==== DATA FOR ANALYSIS ====

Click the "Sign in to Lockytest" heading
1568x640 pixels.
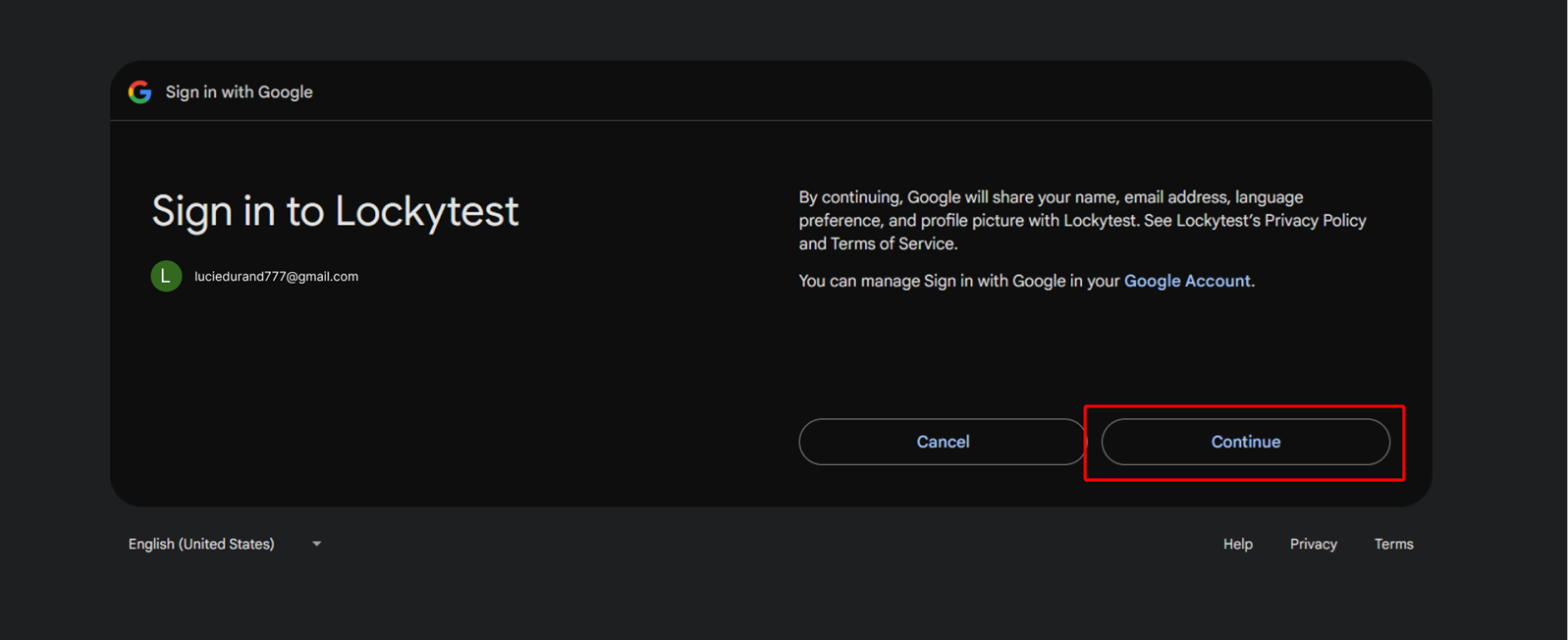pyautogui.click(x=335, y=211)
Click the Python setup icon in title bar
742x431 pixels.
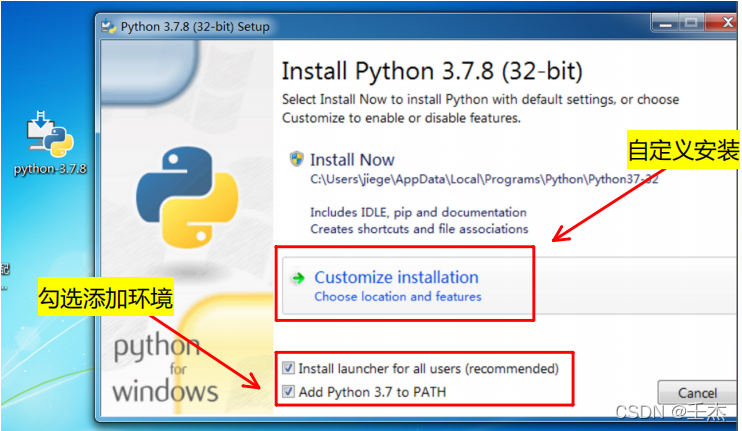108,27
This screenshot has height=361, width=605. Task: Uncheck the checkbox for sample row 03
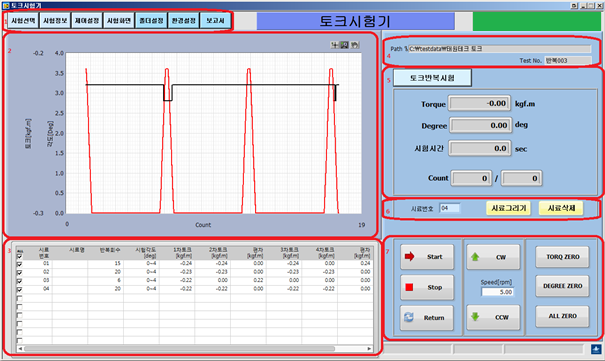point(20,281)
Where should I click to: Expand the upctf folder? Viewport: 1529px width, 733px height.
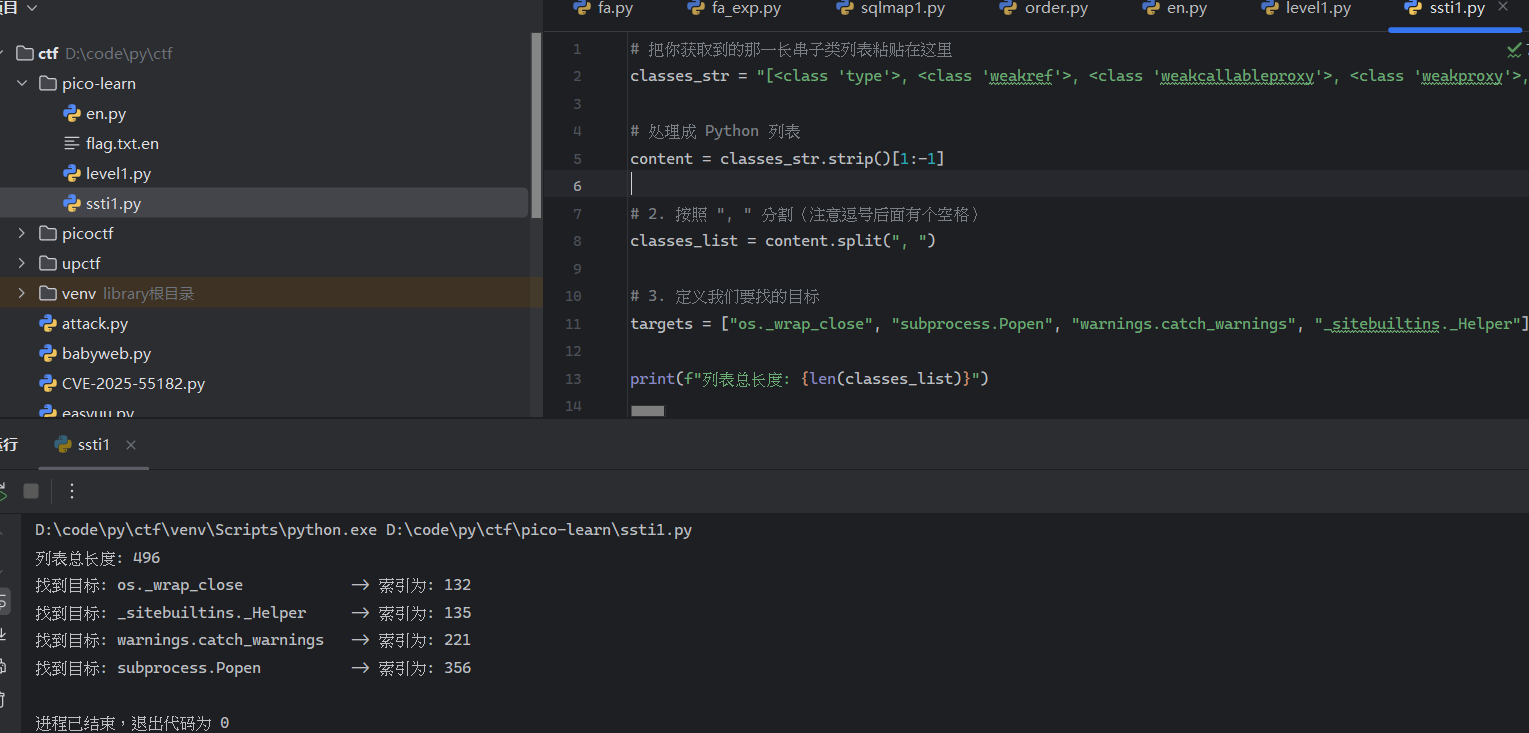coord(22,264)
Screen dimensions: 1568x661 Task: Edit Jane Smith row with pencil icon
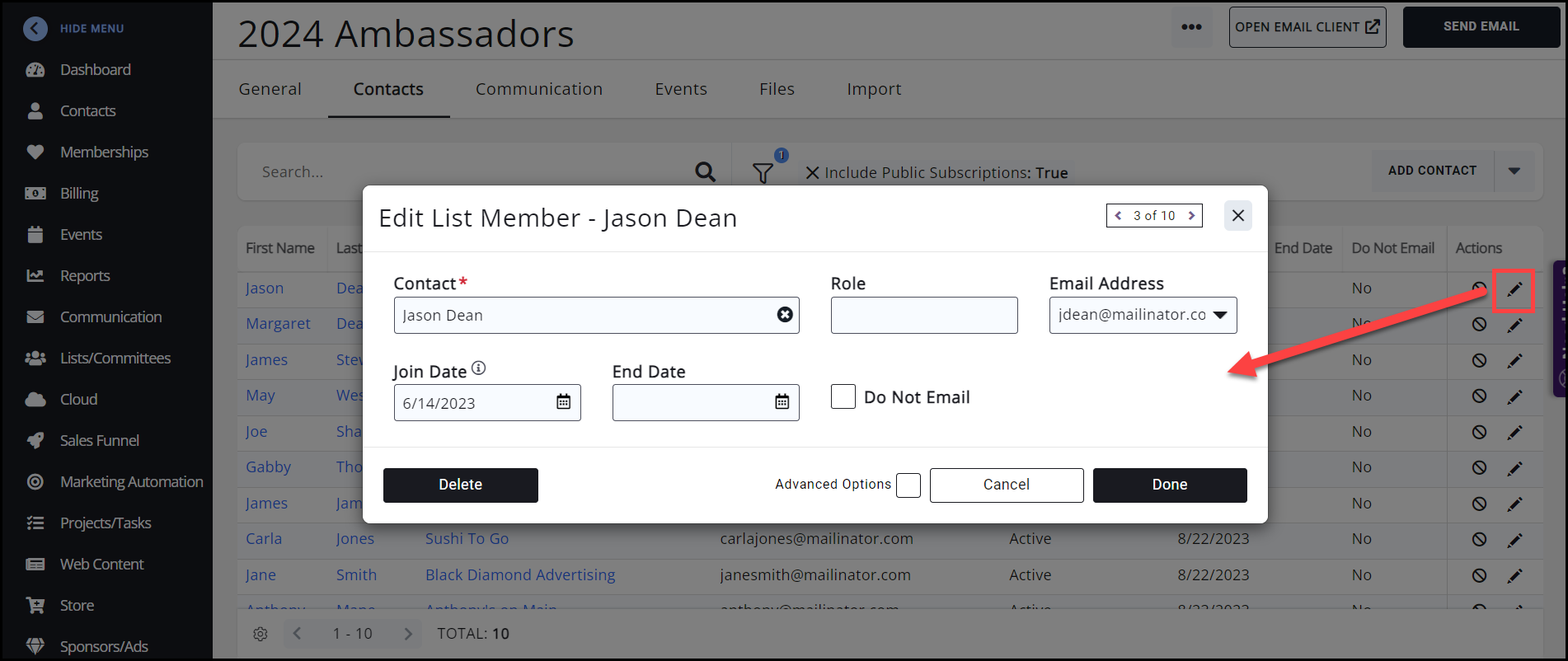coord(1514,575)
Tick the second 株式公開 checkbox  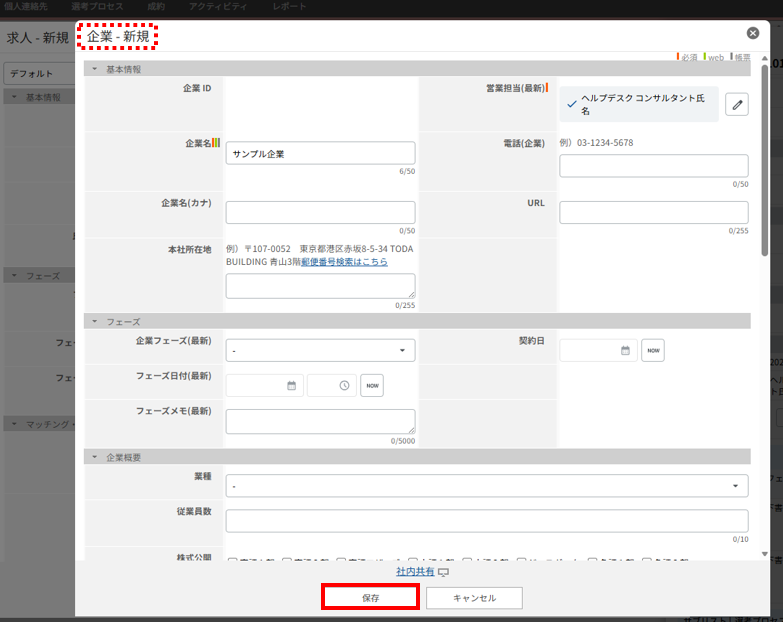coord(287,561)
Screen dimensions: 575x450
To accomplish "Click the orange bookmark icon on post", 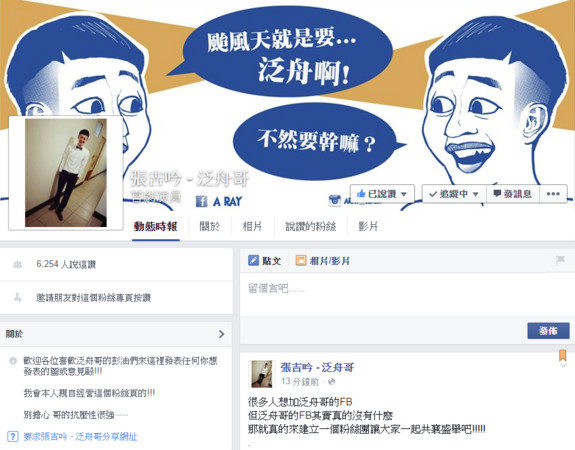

====

A word-for-word copy is required of the lines above from the line with "Screen dimensions: 575x450" through the last line of the data; no other lines and no pictures belong in it.

### EXERCISE SOLUTION
Screen dimensions: 575x450
To accomplish "Click the orange bookmark icon on post", 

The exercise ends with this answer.